→ Selected extract:

With increasing longevity, particularly over the past century, our lives can roughly be divided into thirds. During the first third, we grow up and become adults. During the second third, we pursue careers and raise families. Many of us can now realistically expect to experience another third of our lives in our ageing years.
How much do you know about ageing? Do you have the information you need to prepare for the realities of your own ageing? Do you think you can age with energy, enthusiasm and wellness? Or, on the contrary, do you think that ageing is a time of the big “Ds”: decline, disease, destitution and death.
Our older years are likely to be challenging in many ways, including the possibility of financial stress, shifts and changes regarding work and family roles, heath problems, and the loss of long term friends and family members through death. But, as we synthesize our life’s experiences and, hopefully, become wiser, it can also be a time marked by joy, caring, a deepening awareness of our humanness and connectivity, and a chance to contribute to others in unique and meaningful ways.
The Conscious Ageing Corner (CAC) is dedicated to promoting healthy and meaningful lives in our older years. It is based on the premise that we can do much to take charge of our older years if we are willing to learn and have the motivation, curiosity, and attitudes to realize our potential for growth and development. CAC encourages reflection about the challenges and opportunities that we are likely to experience in the last third of our lives and suggests ways we can create and implement effective ways of responding to them.
CAC shares stories about people in the Nelson-Tasman area who, each in their own ways, have chosen to live life fully, developing effective ways to deal with the challenges of the last third of life. Their lives reflect some of my favourite quotes.
- Eleanor Roosevelt: “One must never, for whatever reason, turn his back on life.”
- William Saroyan: “Try to be alive because you will be dead soon enough.”
- George Santayana: “There is no cure for birth and death, save to enjoy the interval.”
- Cicero: “The most fruitful of all the arts is the art of living well.”
- Gene Perret: “There’s no ‘best’ age in life. There’s only putting the best life into your age.” .
- George Bernard Shaw: “Life is no brief candle to me. It is a sort of splendid torch which I’ve got hold of for the moment and I want to make it burn as bright as possible before handing it on to a future generation.”

→ Provided data:
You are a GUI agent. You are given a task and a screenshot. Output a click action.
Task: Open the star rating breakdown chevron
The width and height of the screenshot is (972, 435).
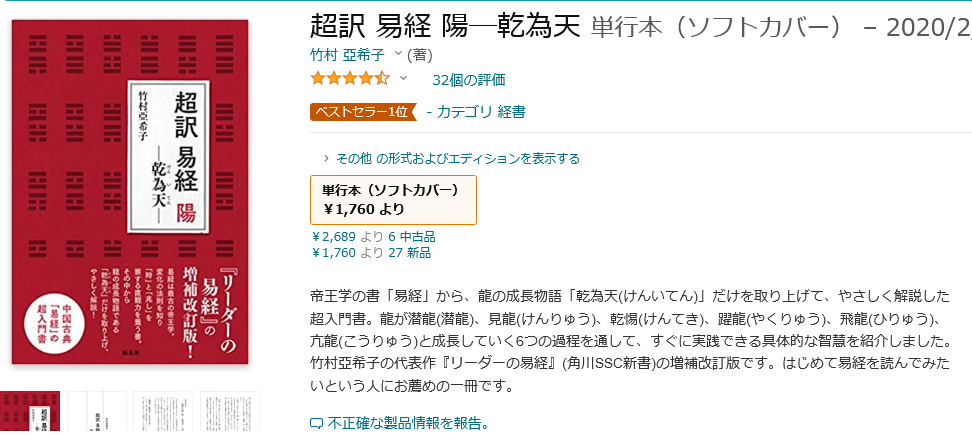pos(403,79)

→ Assigned task 1:
From the text on ageing, return the passage starting with "With increasing longevity, particularly" and going on through "our ageing years.".
→ Assigned task 2:
List every person quoted in the text on ageing.
→ Assigned task 3:
In the text on ageing, which four words make up the big "Ds"?

→ Written response 1:
With increasing longevity, particularly over the past century, our lives can roughly be divided into thirds. During the first third, we grow up and become adults. During the second third, we pursue careers and raise families. Many of us can now realistically expect to experience another third of our lives in our ageing years.

→ Written response 2:
Eleanor Roosevelt, William Saroyan, George Santayana, Cicero, Gene Perret, George Bernard Shaw

→ Written response 3:
Decline, disease, destitution and death.